:: Activity ::
Leave out the pictures and restate exactly, and only, the lines from the one that contains "591x854 pixels." through the final line of the material below.

━━━

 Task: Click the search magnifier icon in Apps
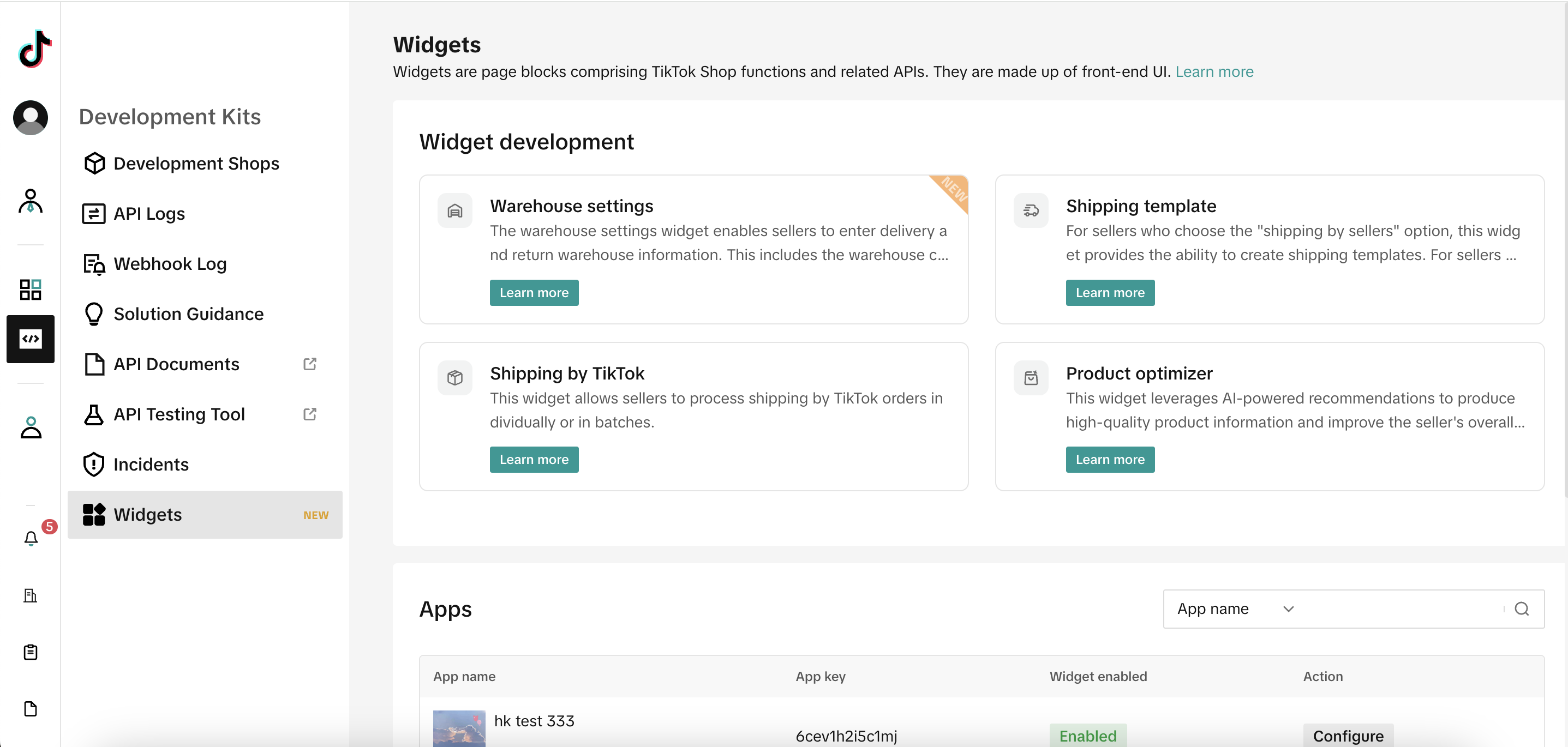coord(1521,609)
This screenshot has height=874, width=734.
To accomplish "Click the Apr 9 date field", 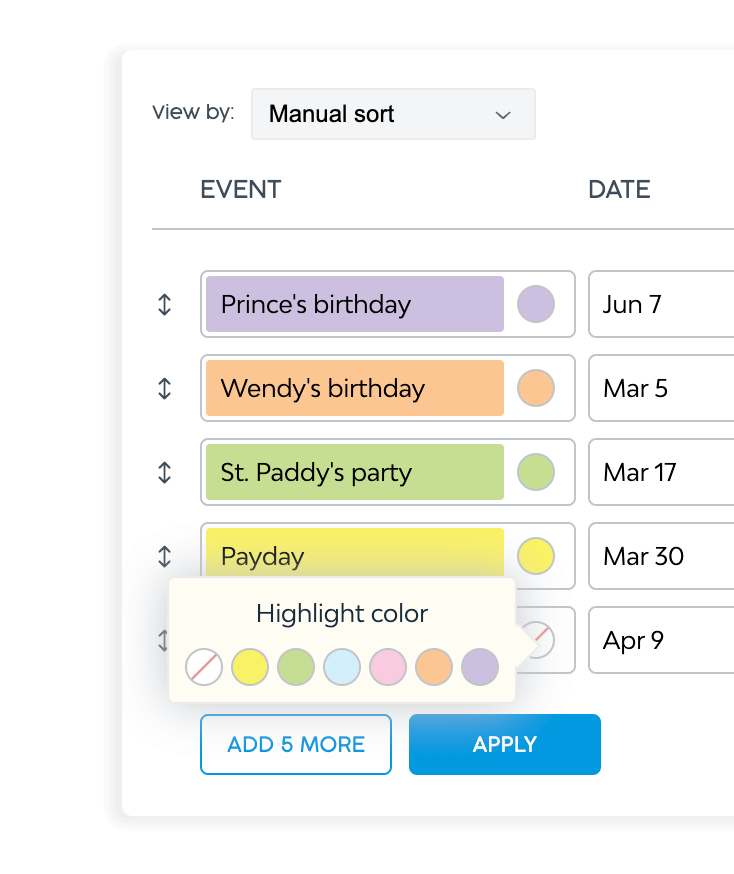I will coord(660,640).
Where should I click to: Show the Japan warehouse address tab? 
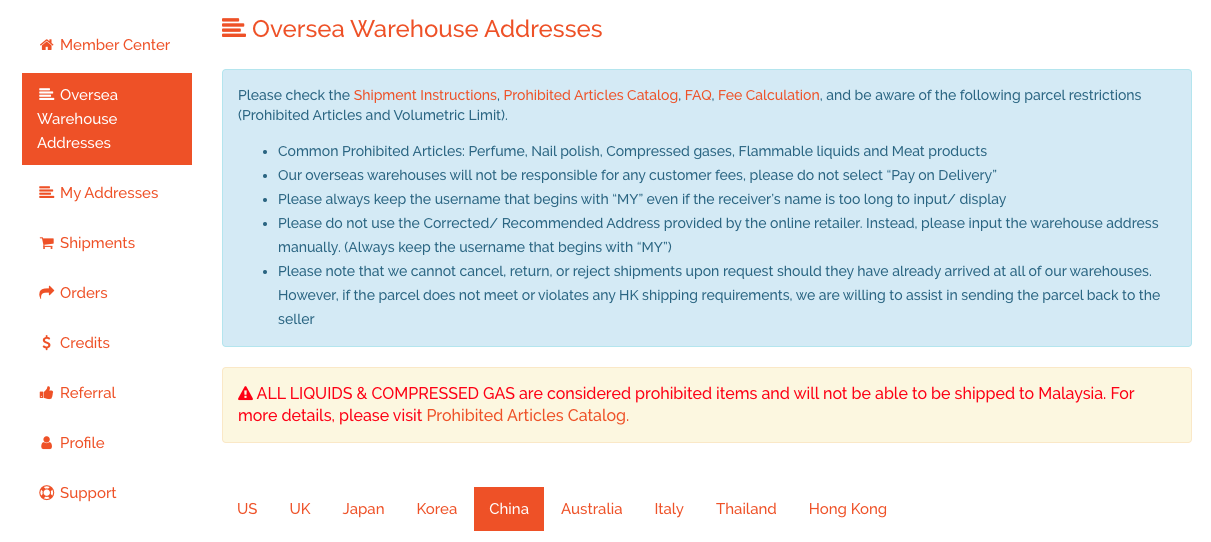[363, 509]
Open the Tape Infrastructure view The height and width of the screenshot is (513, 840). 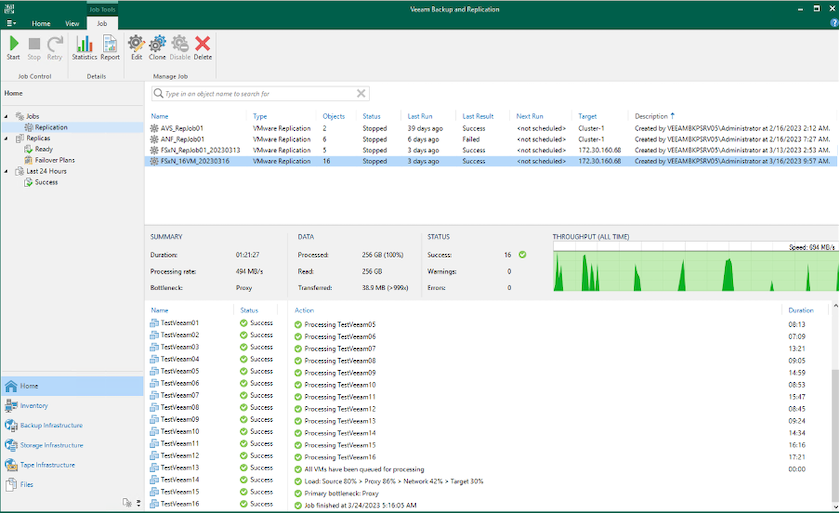coord(47,465)
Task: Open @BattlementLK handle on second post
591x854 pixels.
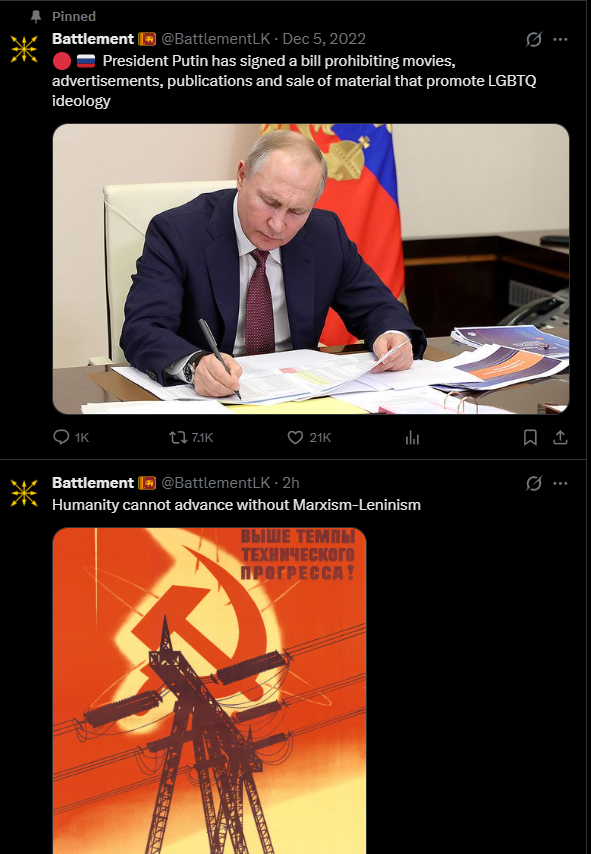Action: 216,483
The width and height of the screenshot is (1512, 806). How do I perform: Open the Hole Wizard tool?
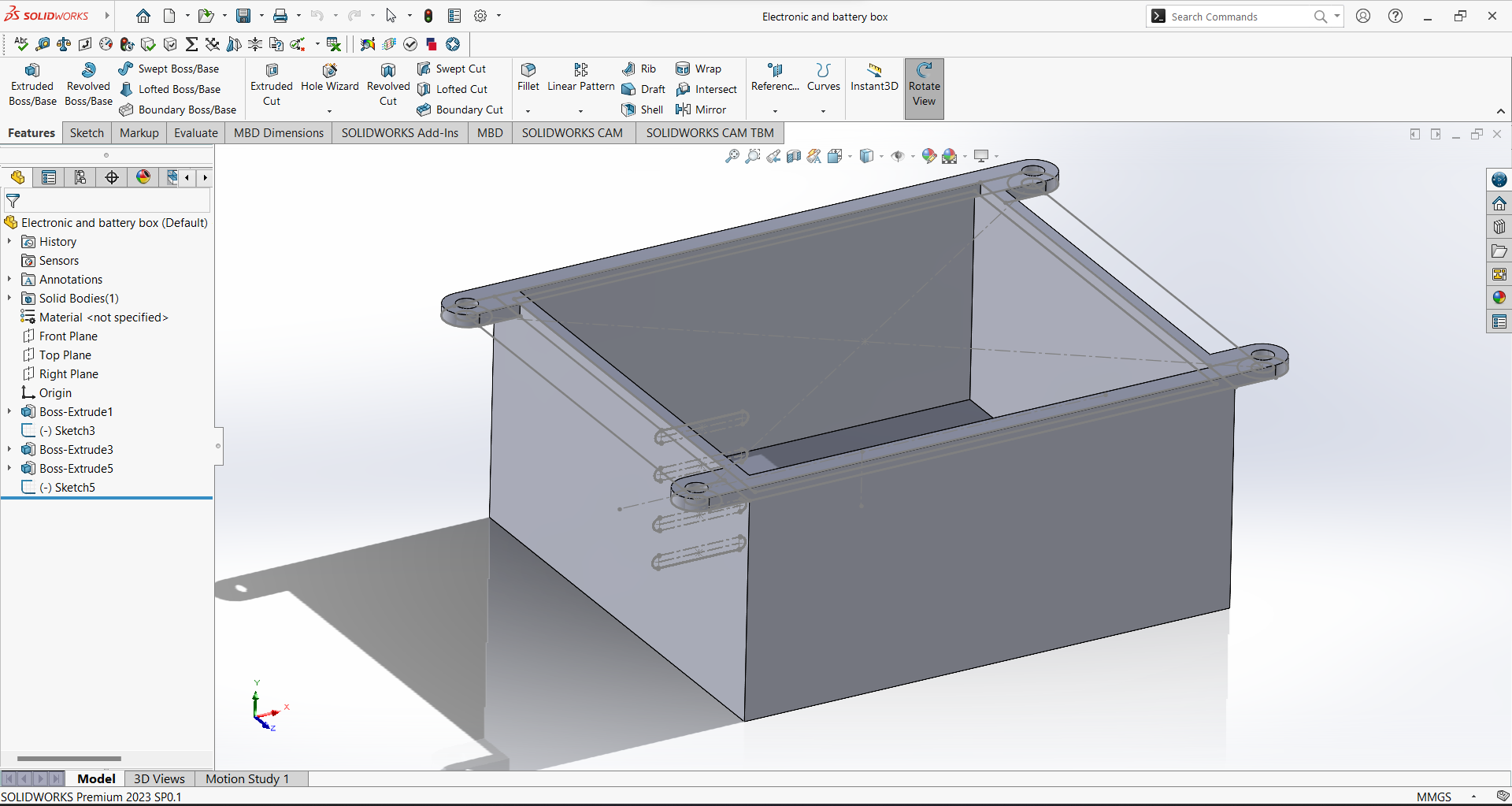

━━━

:: Reply ::
591x854 pixels.
Action: 216,483
The width and height of the screenshot is (1512, 806). How do I perform: Open the Hole Wizard tool?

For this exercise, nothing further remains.